Maintaining an Ethical Approach ⚖️

Descriptors and examples for the RCGP Trainee

On Reflection
5 min readNov 19, 2021

This capability area is about practising ethically with integrity and a respect for equality and diversity. See word descriptors and example reflections below.

Word descriptors for this capability area
Reproduced with permission from the RCGP website. Correct as of Nov 2021.

💭Example Reflection

Applying Jonsen’s Four Quadrants

Description

I came onto the ward early to the horrific sounds of a child choking. I ran to the room, aghast. I entered the room to see a father suctioning out a baby’s throat, the Yankauer greedily slurping up mouthfuls of mucus.
He looked at me.

“Morning doctor,” he smiled, his eyes crinkling at the edges as he put the baby back down into its cot. “He’s doing really well today!”

The baby was not doing well. I could see he could not move his eyes. His conjunctiva were dessicated from being unable to blink. He had no swallow or gag reflex and was gradually drowning in his own mucus.

I went out to talk to the team. This was a baby with severe HIE (hypoxic ischaemic encephalopathy) who was actively dying. Later that day, I had a detailed chat with the parents, who seemed to think their baby was going to pull through and was absolutely fine. No amount of explaining would help them understand there was zero chance of a good outcome. They were even talking about the baby marrying some day and them having grandkids! This was heartbreaking.

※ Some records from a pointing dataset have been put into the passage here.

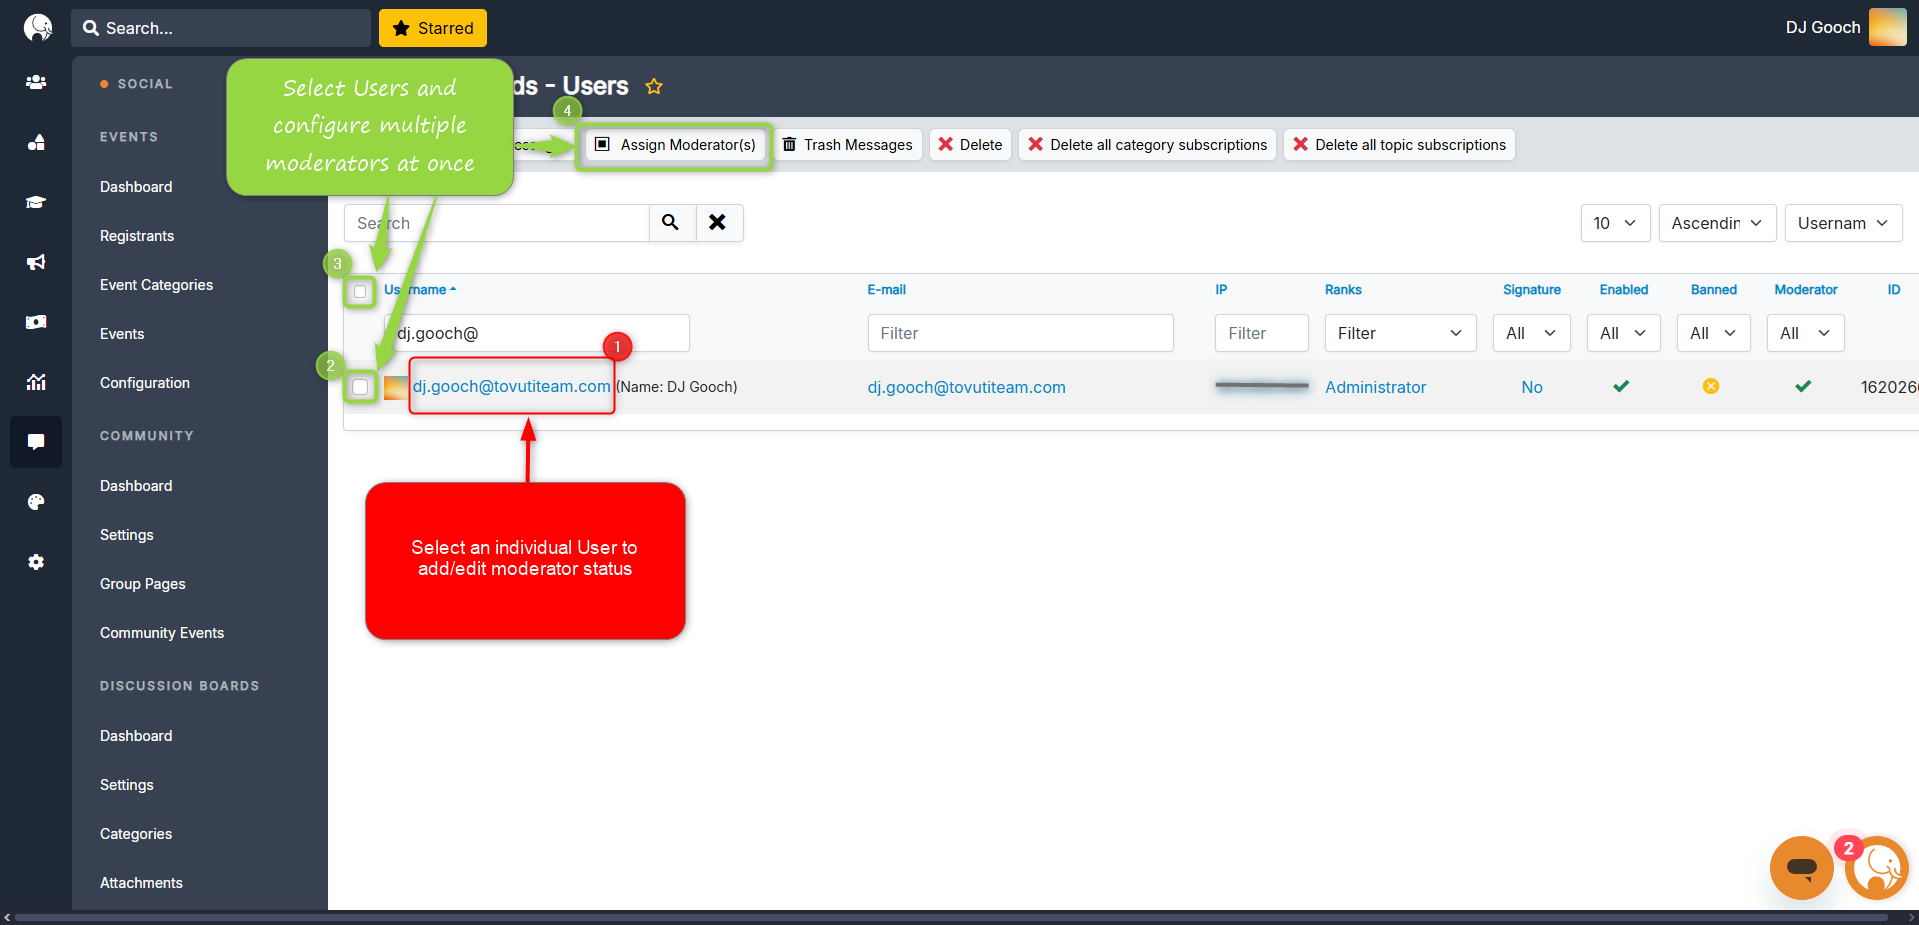Click the E-mail filter input field
1919x925 pixels.
1020,333
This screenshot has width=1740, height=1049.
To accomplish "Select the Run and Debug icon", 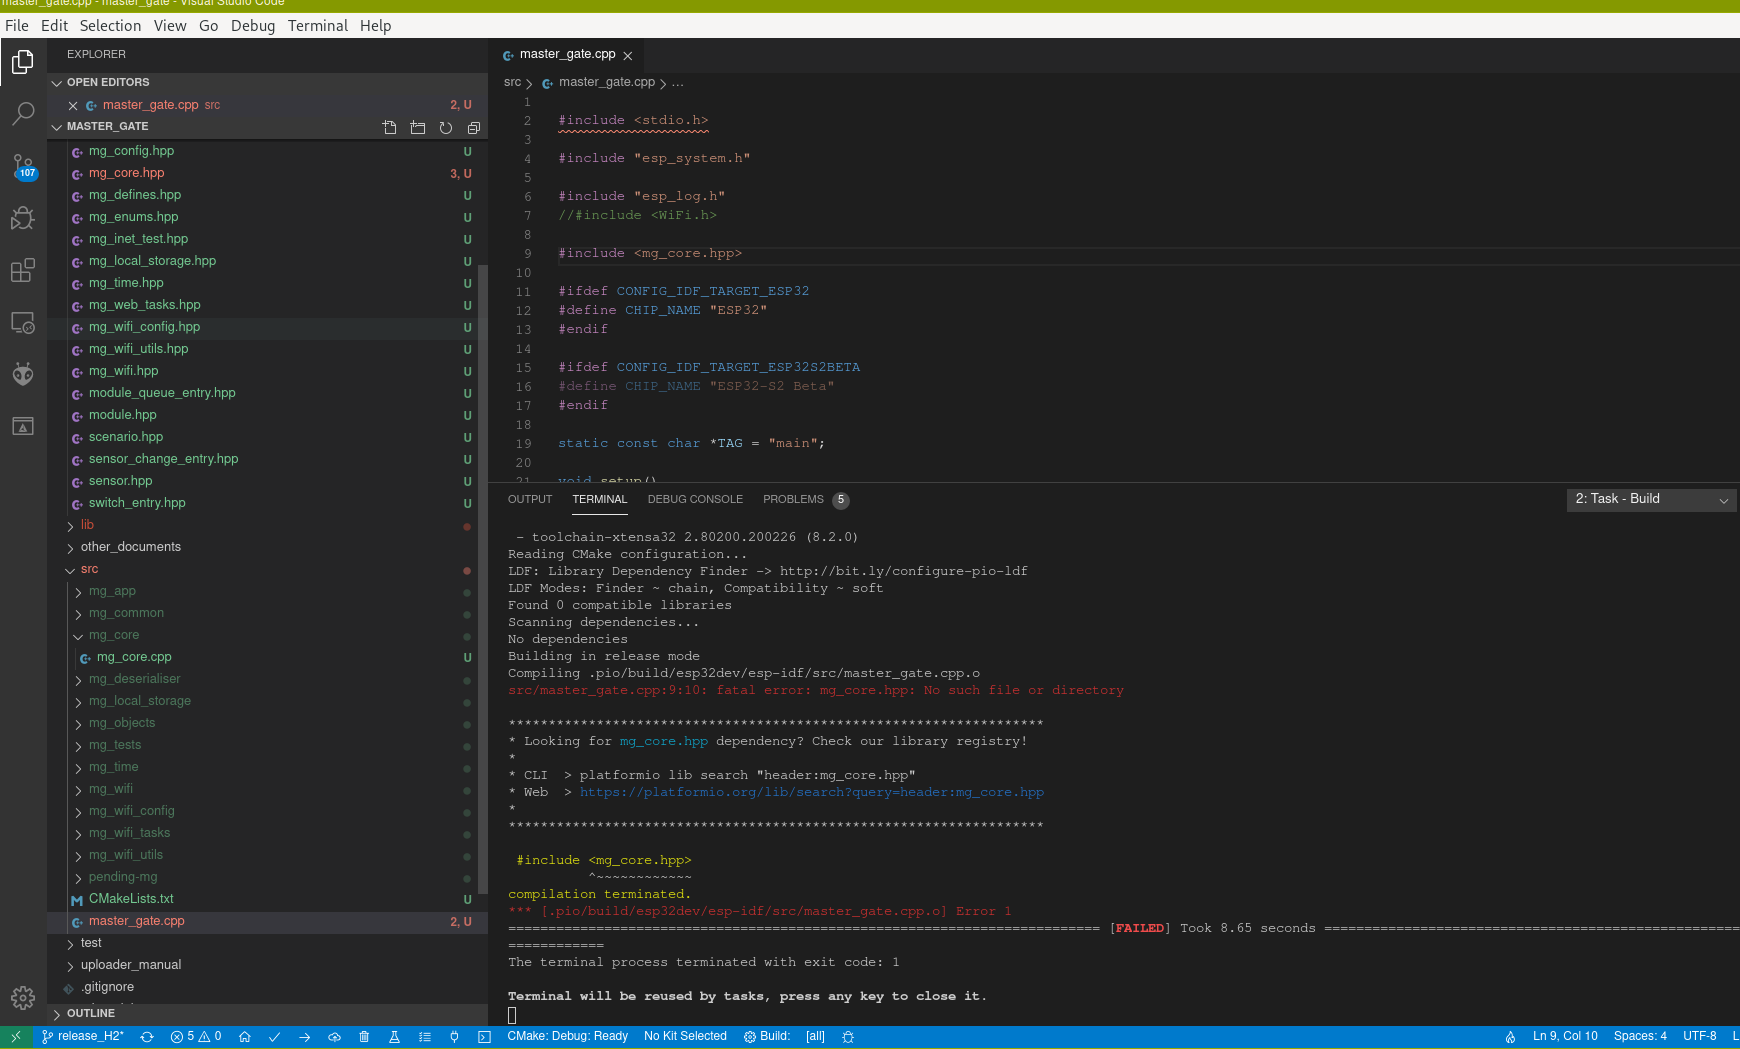I will pyautogui.click(x=23, y=218).
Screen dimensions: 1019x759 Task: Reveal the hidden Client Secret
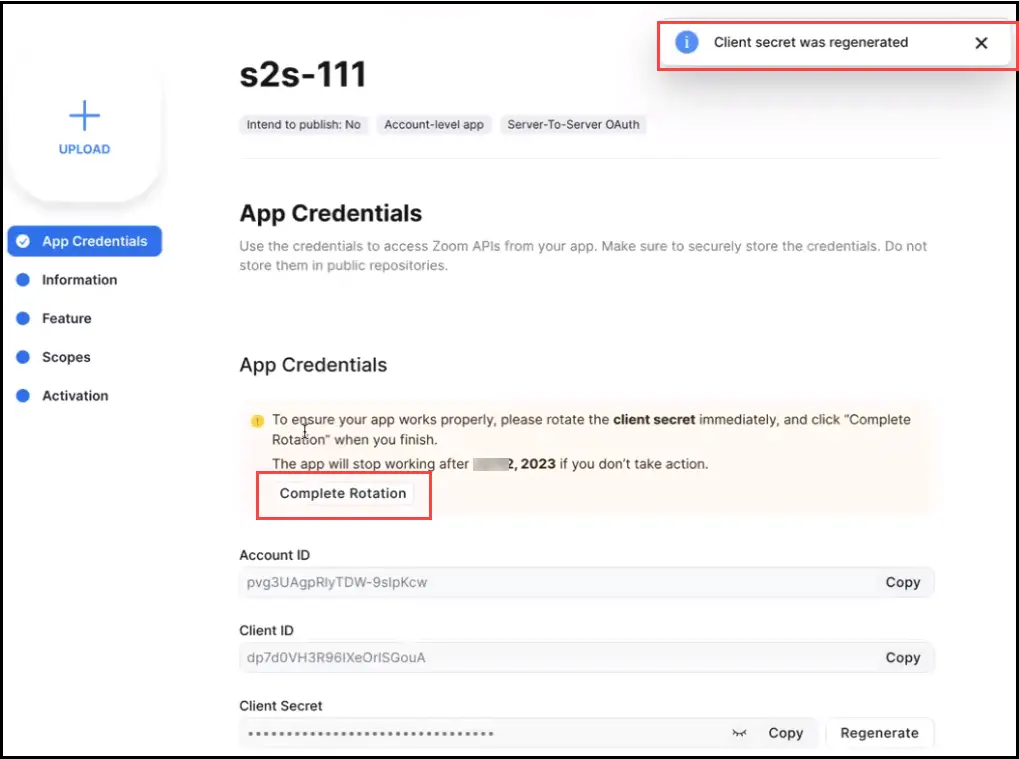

Throughout the week we had multiple discussions with the family who were unwilling to get the baby put on palliation and made comfortable. They kept insisting on not signing a DNACPR and told us the baby was for full resuscitation. Eventually, after spending more than a week in hospital where we basically could not do anything for the baby, they went home, certain the baby was getting better when in fact there was no change in their condition.

Reflection: What will I improve, maintain, or stop?

I was quite disturbed with this case. I was on call that week and would go onto the ward to find the child choking, their parents smiling and telling us this was baby’s way of talking to them. They would not agree to palliation. I am unsure if there was any provision in the mental health act we could have used against them but we did talk out a few things with regards to the 4-quadrant approach of ethical decision making.

1. What are the medical indications?
With HIE this severe, we would not do anything apart from making the patient comfortable. Medically straightforward, emotionally not as much so for the poor parents who were devastated.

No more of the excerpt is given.